BEGIN Information supplied

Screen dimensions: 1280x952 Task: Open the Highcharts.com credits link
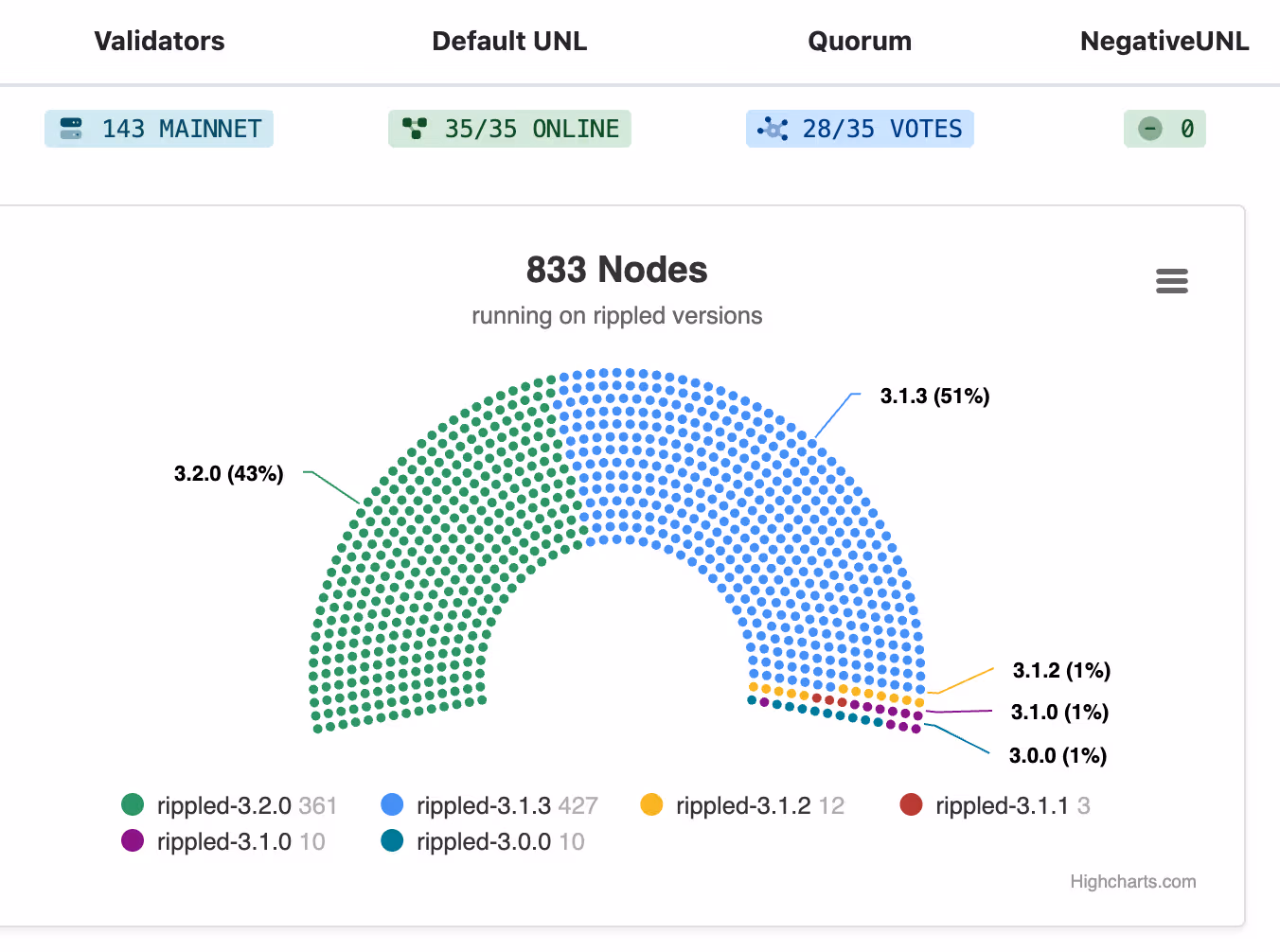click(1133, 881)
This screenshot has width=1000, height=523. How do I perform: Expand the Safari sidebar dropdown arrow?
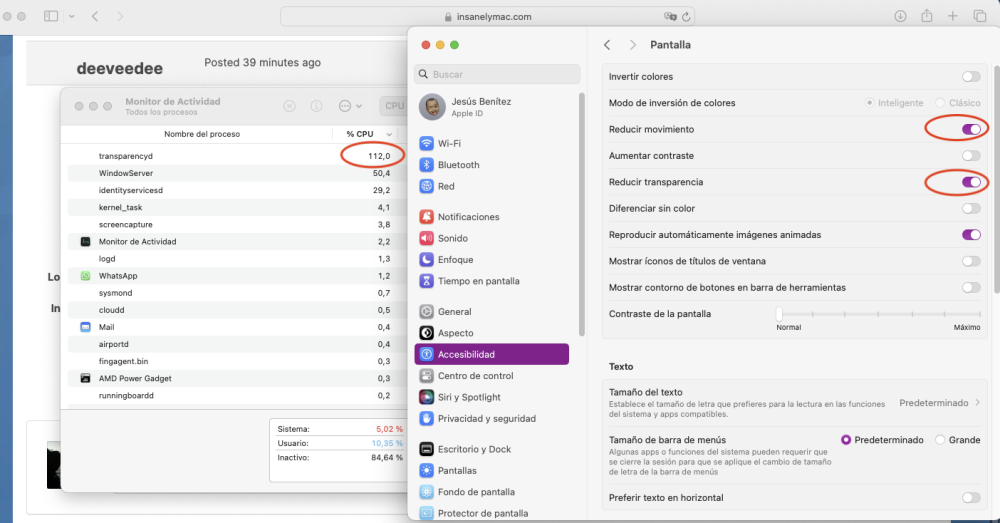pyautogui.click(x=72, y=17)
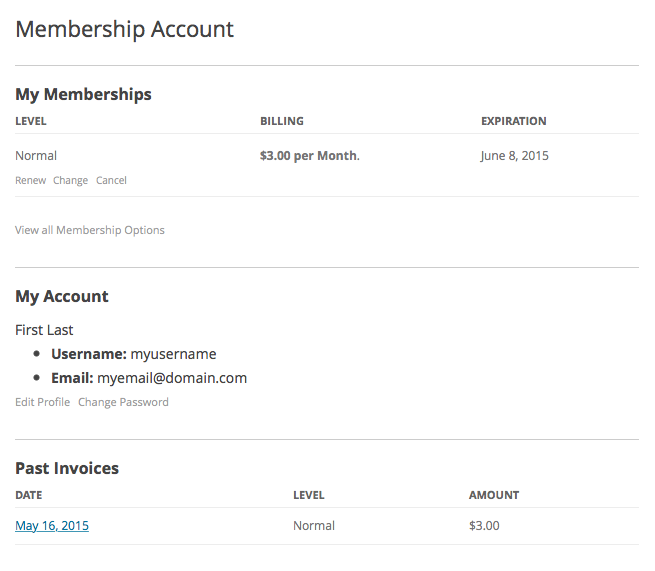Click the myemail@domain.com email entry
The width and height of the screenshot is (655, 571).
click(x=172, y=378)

END Information supplied

Exercise: Every entry above should come back exactly as written, except for its pictures.

Exercise answer:
Screen dimensions: 1280x952 Task: Open the Highcharts.com credits link
click(1133, 881)
This screenshot has width=1000, height=523. How do I perform: Expand the Safari sidebar dropdown arrow?
pyautogui.click(x=72, y=17)
Click the myemail@domain.com email entry
The width and height of the screenshot is (655, 571).
click(x=172, y=378)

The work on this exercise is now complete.